WASHINGTON (Thomson Reuters Foundation) - Nigeria, South Africa and Egypt top the list of African countries that have hemorrhaged billions of dollars gained from corruption, kickbacks, tax evasion and other illicit activities since 1980, a new study shows.
Africa has lost at least $1.2 to 1.4 trillion in illicit financial flows - commonly called dirty money for its shady origins - between 1980 and 2009, according to the report from the African Development Bank (AfDB) and the advocacy group Global Financial Integrity. In the decade up through 2009, $30.4 billion a year was leaving Africa, it said.
These sums dwarf by a factor of three the amount of development aid that governments have pumped into the continent over 30 years. In fact, so much money flows out that Africa is a net creditor to the rest of the world, even though many of its citizens remain desperately poor, the report said.
“The traditional thinking has always been that the West is pouring money into Africa through foreign aid and other private sector flows, without receiving much in return. Our report turns that logic upside down,” said Raymond Baker, president of Global Financial Integrity.
The study recommends policies to crack down on money laundering, disclose the owners of shell companies, share tax information and require extractive industries to report their payments to government as ways to limit the transfer of money illegally around the world.
These measures already are on the agenda for leaders from the G20 largest developed and emerging economies, and if adopted by both African countries and those that receive the dirty money, the policies should help accelerate the continent’s development, it said.
“Curtailing illicit financial flows from African countries through improvements in governance and the business climate can improve the productivity of both domestic and foreign capital needed to boost economic growth,” the report said.

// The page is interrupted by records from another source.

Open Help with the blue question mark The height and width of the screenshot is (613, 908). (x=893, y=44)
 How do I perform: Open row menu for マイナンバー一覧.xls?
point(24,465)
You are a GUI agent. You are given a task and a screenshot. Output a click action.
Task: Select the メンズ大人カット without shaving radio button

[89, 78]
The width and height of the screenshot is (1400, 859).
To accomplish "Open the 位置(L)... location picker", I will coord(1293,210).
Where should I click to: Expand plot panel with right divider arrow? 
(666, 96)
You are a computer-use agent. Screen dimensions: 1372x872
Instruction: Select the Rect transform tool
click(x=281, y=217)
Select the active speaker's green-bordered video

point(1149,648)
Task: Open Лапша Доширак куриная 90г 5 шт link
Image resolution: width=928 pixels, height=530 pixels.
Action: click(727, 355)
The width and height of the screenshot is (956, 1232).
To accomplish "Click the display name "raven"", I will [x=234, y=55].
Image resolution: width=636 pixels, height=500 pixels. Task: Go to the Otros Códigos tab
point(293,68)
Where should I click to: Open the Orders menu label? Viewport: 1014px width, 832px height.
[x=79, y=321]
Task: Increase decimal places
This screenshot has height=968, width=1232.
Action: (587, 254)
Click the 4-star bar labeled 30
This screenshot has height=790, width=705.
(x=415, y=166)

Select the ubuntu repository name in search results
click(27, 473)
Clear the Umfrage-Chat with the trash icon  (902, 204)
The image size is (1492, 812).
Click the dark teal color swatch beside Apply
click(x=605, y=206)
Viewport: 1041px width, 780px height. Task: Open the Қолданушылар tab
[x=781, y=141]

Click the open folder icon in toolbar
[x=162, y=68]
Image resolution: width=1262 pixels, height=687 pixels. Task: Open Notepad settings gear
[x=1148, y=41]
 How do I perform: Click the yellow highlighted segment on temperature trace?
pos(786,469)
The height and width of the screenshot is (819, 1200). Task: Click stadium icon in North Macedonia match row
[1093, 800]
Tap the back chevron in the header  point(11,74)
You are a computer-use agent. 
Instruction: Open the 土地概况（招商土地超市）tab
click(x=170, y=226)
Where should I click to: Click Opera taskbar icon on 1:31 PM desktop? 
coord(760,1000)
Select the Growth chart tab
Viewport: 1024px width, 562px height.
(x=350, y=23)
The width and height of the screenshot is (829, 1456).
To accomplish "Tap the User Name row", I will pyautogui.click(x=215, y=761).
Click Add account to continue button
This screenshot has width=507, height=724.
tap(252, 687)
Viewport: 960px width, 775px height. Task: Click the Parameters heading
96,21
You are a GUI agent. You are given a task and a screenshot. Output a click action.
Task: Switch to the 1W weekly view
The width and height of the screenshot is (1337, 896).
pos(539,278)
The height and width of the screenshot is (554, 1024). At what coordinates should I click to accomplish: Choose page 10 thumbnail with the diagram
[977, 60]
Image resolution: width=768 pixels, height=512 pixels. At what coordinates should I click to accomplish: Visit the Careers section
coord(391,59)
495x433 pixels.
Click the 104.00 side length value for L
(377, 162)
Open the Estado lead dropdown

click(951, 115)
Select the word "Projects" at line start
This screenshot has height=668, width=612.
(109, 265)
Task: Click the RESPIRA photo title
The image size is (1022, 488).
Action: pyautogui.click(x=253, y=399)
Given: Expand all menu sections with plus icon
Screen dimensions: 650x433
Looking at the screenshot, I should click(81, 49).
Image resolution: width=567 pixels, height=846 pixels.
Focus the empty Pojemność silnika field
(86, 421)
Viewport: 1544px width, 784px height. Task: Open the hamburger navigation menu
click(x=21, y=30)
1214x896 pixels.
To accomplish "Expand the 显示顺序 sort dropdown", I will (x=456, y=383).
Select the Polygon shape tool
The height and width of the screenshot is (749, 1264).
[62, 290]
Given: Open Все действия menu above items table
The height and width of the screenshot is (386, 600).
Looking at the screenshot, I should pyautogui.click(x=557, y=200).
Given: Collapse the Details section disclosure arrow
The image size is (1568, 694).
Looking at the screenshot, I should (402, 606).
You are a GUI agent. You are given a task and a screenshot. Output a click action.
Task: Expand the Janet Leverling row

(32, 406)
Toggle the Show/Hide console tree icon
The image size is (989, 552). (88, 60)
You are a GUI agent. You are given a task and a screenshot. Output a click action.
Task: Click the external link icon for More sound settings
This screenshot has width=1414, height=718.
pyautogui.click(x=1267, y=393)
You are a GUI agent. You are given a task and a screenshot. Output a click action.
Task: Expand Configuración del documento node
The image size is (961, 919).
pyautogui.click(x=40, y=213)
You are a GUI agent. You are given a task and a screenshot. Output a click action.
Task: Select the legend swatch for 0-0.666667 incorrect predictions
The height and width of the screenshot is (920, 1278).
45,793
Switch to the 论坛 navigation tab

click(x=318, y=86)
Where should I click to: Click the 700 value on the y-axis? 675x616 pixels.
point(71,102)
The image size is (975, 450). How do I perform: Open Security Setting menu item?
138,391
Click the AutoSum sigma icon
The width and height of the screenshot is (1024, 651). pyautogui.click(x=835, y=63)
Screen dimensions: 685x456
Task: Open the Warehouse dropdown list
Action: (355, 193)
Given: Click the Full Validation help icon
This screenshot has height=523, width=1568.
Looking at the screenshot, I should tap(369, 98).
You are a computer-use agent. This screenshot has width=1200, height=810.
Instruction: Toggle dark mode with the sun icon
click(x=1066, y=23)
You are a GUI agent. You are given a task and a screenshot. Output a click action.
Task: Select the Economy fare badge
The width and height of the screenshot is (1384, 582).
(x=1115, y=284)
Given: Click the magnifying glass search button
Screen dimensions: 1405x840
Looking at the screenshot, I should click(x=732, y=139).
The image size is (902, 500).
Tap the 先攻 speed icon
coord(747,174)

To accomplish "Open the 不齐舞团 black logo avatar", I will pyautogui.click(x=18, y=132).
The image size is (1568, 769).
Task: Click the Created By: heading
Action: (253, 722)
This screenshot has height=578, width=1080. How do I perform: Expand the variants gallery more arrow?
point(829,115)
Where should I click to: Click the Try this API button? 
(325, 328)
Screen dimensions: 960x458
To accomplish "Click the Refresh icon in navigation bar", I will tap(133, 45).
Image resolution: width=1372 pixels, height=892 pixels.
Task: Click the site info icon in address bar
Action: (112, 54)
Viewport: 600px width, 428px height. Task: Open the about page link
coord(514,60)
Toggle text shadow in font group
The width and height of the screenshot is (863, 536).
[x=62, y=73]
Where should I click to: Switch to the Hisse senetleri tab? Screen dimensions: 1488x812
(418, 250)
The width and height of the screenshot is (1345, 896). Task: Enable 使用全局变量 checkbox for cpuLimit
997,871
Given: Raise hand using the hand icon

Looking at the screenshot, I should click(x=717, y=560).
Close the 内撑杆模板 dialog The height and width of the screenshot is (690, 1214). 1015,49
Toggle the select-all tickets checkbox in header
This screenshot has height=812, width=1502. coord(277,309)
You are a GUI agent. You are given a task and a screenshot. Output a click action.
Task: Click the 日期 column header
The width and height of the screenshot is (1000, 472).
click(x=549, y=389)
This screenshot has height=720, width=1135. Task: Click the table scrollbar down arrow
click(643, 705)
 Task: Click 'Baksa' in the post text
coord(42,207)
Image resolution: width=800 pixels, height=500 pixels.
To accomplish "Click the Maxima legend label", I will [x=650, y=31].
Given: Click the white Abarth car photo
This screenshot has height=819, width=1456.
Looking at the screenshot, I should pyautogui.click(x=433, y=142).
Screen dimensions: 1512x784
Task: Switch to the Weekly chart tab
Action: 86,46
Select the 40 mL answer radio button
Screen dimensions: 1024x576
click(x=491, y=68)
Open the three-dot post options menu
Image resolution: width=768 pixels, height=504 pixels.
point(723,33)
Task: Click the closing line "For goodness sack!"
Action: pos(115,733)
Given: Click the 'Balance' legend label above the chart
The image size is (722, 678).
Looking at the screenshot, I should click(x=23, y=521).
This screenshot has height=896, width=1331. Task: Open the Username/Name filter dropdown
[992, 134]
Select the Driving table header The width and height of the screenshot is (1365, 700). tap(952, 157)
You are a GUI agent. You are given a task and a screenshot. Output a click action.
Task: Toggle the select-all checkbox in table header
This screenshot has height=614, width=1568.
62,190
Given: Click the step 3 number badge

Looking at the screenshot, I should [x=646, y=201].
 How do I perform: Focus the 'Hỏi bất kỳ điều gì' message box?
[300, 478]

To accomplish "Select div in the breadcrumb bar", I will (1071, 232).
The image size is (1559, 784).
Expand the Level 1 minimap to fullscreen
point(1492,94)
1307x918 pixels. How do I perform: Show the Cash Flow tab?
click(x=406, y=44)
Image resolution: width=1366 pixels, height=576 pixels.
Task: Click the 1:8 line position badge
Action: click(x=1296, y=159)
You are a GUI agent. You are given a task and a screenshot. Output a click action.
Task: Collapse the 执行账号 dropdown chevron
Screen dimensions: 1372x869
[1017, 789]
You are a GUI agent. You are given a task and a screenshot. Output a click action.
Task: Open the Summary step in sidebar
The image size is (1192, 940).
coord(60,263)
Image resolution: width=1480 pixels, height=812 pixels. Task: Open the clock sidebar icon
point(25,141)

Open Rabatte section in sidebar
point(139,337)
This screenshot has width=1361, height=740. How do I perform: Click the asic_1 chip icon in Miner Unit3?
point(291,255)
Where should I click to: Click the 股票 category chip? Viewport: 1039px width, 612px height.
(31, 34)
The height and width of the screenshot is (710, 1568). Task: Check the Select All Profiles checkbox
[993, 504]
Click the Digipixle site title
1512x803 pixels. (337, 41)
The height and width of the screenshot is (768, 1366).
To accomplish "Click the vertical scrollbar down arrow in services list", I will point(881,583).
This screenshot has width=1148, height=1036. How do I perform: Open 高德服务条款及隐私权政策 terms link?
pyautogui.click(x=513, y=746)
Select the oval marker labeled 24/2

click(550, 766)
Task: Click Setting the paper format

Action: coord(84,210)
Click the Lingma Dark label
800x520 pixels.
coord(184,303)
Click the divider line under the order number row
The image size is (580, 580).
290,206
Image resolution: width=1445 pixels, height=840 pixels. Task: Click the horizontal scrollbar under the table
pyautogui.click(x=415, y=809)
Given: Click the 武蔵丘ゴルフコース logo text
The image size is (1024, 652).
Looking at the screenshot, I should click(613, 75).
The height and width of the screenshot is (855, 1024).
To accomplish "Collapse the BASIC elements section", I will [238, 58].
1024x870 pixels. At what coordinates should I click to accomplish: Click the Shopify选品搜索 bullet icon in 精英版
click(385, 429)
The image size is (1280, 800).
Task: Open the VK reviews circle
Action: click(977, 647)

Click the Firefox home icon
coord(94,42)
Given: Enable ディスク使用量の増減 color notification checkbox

AFRICA FINANCE ITS DEVELOPMENT
Cutbacks in official development aid from rich OECD countries, which has declined from 0.5 percent of government revenues in 1980 to less than 0.2 percent today, make boosting domestic savings and investment and reducing illicit capital outflows even more important. Foreign aid remains several percentage points below its recent peak of 7 percent of African GDP reached in 2006, just before the financial crisis.
“The African continent is resource-rich. With good resource husbandry, Africa could be in a position to finance much of its own development,” said AfDB economist Guirane Samba Ndiaye Ncube.
Nigeria, for instance, is the world’s 10th largest oil producer, yet two-thirds of its population lives in poverty. The report calculates that $252.4 billion in net resources have flowed out of the country between 1980 and 2009, and illicit flows amount to a little under $250 billion - money that could have been used for development.
South Africa has lost $183.8 billion in net resources over the 30-year period and roughly $170 billion in illicit flows, while Egypt has lost about $130 billion in illicit flows, it said. Corruption was a major factor that led to the Arab Spring and the ouster of former Egyptian President Hosni Mubarak.